Няня присела рядом с Шанею и заговорила сказку про какого-то вольного казака. Шаня не вслушивалась и мечтала себе о своем. Вдруг няня замолчала. Шаня открыла глаза и приподняла голову. Мать стояла перед нею.
– Мой-то сокол улетел! – сказала она няне. Няня завздыхала и заохала.
– К сударушке своей! – злобно сказала Марья Николаевна. – Ну а ты, Шанька, что сиротой сидишь? Подь к матери, – хоть я тебя приласкаю.
Марья Николаевна села на Шанину кровать и притянула к себе дочку. Шаня прильнула щекою к ее груди, – мать посадила ее к себе на колени.
– Ох, горюшко мне с тобой, – говорила она, поглаживая и похлопывая дочь по спине. – Все-то ты отцу досаждаешь. Вот сапоги-то все не переменила, так в глине и щеголяешь.
Шаня соскочила с колен матери, села на пол и принялась стаскивать ботинки.
– Надень туфли, – сказала мать.
– Я лучше так, мамуня, – тихонько ответила Шаня, сняла чулки и опять забралась на колени к матери.
– И с ним-то горе, – говорила меж тем Марья Николаевна няне. – Я ли его, злодея моего, не любила, не лелеяла! А он, натко-сь, завел себе мамоху, старый черт!
– И на что позарился, – подхватила няня, – сменял тебя, мою кралечку, на экое чучело огородное.
– Что уж он в ней, в змее, нашел! – досадливо говорила Марья Николаевна. – Чем она его обошла! Только что молодая, да жирная, что твоя корова. Так ведь и я не старуха, слава Тебе Господи.
– И, касатка! – убедительно сказала няня. – Недаром говорится: полюбится сатана пуще ясного сокола.
– Она – белая, – вдруг сказала Шаня, приподнимая голову.

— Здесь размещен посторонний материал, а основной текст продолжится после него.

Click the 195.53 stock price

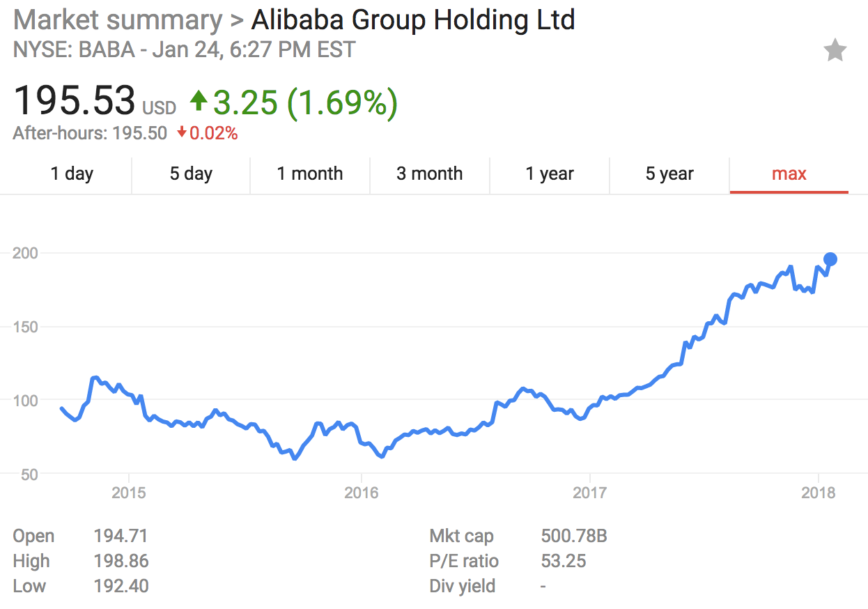coord(74,100)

– Ах ты! – прикрикнула мать, – с тобой ли это говорят! Не слушай, чего не надо, не слушай!
И мать сильно нашлепала Шаньку по спине, но Шанька не обиделась, а только плотнее прижалась к матери.
– И я-то дура! – сказала Марья Николаевна, – говорю при девке о такой срамоте.

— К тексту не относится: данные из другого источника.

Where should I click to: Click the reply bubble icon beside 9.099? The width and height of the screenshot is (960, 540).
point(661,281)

– Ох, грехи наши! – вздохнула няня.
– Что, Шанька, оттаскал тебя отец за волосья? И за дело, милая, – не балахрысничай.
– Чего ж заступалась? – шепнула Шаня.
– Так, что уж только жалко. И что из тебя выйдет, Шанька, уж и не знаю, – вольная ты такая. Только мне с тобой и радости было, пока ты маленькая была.
– Я, мамушка, опять маленькая, – еще тише шепнула Шаня и закрыла глаза.
Марья Николаевна вздохнула, прижала к себе дочку и, слегка покачивая ее на коленях, запела тихую колыбельную песенку:
Ходит бай по стене, –
Охти мне, охти мне.
Что мне с дочкою начать, –
Бросить на пол иль качать?
Уж я доченьку мою
Баю старому даю.
Баю-баюшки-баю,
Баю Шанечку мою.
Шане было грустно и весело, – душа ее трепетала от жалости к матери.